[Stored items]
[Start of Attachment]

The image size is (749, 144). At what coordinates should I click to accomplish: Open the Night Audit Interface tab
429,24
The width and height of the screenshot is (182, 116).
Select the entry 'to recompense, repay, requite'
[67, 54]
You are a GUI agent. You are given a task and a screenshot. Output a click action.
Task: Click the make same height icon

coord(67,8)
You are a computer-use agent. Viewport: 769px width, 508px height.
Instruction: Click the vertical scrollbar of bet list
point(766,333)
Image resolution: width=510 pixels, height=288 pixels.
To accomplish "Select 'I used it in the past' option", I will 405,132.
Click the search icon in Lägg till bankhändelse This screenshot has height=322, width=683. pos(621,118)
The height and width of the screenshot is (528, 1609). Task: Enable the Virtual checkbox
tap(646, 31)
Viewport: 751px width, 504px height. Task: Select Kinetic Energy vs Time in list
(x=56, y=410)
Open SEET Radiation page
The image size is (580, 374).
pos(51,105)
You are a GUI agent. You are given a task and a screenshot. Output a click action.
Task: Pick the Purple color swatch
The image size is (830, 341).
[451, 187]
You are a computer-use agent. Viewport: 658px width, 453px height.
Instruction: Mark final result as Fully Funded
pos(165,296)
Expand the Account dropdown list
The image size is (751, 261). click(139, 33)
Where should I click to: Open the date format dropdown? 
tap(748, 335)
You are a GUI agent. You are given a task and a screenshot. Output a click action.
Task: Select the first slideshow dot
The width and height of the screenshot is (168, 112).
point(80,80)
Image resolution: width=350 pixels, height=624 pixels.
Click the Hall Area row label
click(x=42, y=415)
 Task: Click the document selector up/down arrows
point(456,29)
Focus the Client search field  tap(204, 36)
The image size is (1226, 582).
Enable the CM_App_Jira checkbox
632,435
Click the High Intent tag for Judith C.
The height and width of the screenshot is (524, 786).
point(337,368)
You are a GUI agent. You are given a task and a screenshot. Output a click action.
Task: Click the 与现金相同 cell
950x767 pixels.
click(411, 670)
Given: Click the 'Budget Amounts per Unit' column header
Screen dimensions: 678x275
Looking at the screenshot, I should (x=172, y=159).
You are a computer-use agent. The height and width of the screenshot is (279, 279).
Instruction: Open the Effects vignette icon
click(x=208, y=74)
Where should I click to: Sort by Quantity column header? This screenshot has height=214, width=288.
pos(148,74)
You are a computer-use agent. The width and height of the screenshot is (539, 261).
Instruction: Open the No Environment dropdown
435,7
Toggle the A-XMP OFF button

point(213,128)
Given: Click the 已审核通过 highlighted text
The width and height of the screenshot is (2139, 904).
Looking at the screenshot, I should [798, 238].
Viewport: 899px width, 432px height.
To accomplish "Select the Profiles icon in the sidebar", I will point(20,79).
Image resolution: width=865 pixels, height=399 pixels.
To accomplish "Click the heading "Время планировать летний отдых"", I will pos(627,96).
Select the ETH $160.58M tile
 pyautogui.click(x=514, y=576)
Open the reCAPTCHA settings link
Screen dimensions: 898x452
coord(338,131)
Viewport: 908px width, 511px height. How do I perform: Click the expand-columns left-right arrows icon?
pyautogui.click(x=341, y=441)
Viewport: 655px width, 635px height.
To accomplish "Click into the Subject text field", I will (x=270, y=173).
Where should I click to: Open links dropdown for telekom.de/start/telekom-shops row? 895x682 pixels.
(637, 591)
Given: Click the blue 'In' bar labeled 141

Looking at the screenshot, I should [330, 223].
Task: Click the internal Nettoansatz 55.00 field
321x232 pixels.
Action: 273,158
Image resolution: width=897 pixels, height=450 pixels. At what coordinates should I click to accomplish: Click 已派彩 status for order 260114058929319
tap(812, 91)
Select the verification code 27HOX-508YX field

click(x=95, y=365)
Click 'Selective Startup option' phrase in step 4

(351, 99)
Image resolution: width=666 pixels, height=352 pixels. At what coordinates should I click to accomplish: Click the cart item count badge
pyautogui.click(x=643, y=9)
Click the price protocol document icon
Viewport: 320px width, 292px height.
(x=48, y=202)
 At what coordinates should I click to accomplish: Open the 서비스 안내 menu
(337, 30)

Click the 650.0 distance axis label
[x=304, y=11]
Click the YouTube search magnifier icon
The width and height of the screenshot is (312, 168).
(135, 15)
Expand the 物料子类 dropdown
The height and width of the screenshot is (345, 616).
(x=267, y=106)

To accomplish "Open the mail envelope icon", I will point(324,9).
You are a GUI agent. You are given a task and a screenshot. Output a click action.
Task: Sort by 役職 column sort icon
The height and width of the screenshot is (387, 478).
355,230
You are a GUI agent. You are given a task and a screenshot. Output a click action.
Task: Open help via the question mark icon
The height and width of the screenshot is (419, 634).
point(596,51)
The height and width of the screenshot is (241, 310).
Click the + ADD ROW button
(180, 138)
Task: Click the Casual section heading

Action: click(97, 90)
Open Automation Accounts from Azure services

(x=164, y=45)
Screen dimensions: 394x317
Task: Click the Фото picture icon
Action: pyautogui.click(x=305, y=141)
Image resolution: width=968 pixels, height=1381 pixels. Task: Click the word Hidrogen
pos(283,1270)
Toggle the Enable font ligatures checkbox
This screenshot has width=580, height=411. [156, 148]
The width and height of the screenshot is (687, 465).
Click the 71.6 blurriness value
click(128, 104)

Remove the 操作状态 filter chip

[End of Attachment]

## [What needs to be done]
Set down the lines from the one with "Task: Click the Casual section heading" through the end of the data above. Keep each exactly as written and add no other line.

## [Response]
Task: Click the Casual section heading

Action: click(97, 90)
Open Automation Accounts from Azure services

(x=164, y=45)
Screen dimensions: 394x317
Task: Click the Фото picture icon
Action: pyautogui.click(x=305, y=141)
Image resolution: width=968 pixels, height=1381 pixels. Task: Click the word Hidrogen
pos(283,1270)
Toggle the Enable font ligatures checkbox
This screenshot has width=580, height=411. [156, 148]
The width and height of the screenshot is (687, 465).
Click the 71.6 blurriness value
click(128, 104)

Remove the 操作状态 filter chip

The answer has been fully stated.